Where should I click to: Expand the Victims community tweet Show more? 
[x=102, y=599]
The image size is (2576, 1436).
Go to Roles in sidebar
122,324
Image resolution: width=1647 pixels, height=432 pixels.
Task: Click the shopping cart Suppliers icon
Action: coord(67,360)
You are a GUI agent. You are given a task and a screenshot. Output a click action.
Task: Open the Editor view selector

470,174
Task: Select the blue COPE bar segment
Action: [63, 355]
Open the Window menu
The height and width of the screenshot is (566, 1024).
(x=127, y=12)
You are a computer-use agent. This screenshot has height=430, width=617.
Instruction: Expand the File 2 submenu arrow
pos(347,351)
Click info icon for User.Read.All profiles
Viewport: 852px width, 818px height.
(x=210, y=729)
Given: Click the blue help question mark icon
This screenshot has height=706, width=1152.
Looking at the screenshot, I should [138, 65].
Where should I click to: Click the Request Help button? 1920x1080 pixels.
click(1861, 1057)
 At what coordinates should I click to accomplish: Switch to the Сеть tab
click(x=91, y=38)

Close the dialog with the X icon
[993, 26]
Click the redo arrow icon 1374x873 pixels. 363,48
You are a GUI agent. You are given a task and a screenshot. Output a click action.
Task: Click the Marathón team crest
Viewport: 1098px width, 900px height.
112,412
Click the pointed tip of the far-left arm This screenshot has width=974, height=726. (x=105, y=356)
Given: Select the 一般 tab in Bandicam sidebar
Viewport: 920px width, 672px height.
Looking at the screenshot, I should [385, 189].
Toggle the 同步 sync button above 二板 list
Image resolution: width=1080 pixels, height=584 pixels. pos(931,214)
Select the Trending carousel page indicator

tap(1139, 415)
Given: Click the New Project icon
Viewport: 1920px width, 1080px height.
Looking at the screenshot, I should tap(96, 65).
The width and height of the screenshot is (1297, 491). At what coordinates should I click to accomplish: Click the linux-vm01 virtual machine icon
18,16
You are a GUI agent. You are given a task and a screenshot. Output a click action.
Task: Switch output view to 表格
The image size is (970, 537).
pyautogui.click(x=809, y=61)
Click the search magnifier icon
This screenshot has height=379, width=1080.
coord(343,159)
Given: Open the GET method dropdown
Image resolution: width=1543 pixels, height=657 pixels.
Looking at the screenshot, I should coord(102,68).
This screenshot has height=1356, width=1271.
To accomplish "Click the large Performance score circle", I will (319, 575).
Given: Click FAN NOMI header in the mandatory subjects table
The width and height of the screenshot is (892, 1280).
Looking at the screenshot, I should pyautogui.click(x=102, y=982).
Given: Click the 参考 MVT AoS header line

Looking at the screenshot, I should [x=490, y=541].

Required task ▸ Please reproduce the listing above verbatim, from the line with "The image size is (2576, 1436)." to the line with "coord(343,159)", including both.

Result of the exercise ▸
The image size is (2576, 1436).
Go to Roles in sidebar
122,324
Image resolution: width=1647 pixels, height=432 pixels.
Task: Click the shopping cart Suppliers icon
Action: coord(67,360)
You are a GUI agent. You are given a task and a screenshot. Output a click action.
Task: Open the Editor view selector

470,174
Task: Select the blue COPE bar segment
Action: [63, 355]
Open the Window menu
The height and width of the screenshot is (566, 1024).
(x=127, y=12)
You are a computer-use agent. This screenshot has height=430, width=617.
Instruction: Expand the File 2 submenu arrow
pos(347,351)
Click info icon for User.Read.All profiles
Viewport: 852px width, 818px height.
(x=210, y=729)
Given: Click the blue help question mark icon
This screenshot has height=706, width=1152.
Looking at the screenshot, I should [138, 65].
Where should I click to: Click the Request Help button? 1920x1080 pixels.
click(1861, 1057)
 At what coordinates should I click to accomplish: Switch to the Сеть tab
click(x=91, y=38)

Close the dialog with the X icon
[993, 26]
Click the redo arrow icon 1374x873 pixels. 363,48
You are a GUI agent. You are given a task and a screenshot. Output a click action.
Task: Click the Marathón team crest
Viewport: 1098px width, 900px height.
112,412
Click the pointed tip of the far-left arm This screenshot has width=974, height=726. (x=105, y=356)
Given: Select the 一般 tab in Bandicam sidebar
Viewport: 920px width, 672px height.
Looking at the screenshot, I should [385, 189].
Toggle the 同步 sync button above 二板 list
Image resolution: width=1080 pixels, height=584 pixels. pos(931,214)
Select the Trending carousel page indicator

tap(1139, 415)
Given: Click the New Project icon
Viewport: 1920px width, 1080px height.
Looking at the screenshot, I should tap(96, 65).
The width and height of the screenshot is (1297, 491). At what coordinates should I click to accomplish: Click the linux-vm01 virtual machine icon
18,16
You are a GUI agent. You are given a task and a screenshot. Output a click action.
Task: Switch output view to 表格
The image size is (970, 537).
pyautogui.click(x=809, y=61)
Click the search magnifier icon
This screenshot has height=379, width=1080.
coord(343,159)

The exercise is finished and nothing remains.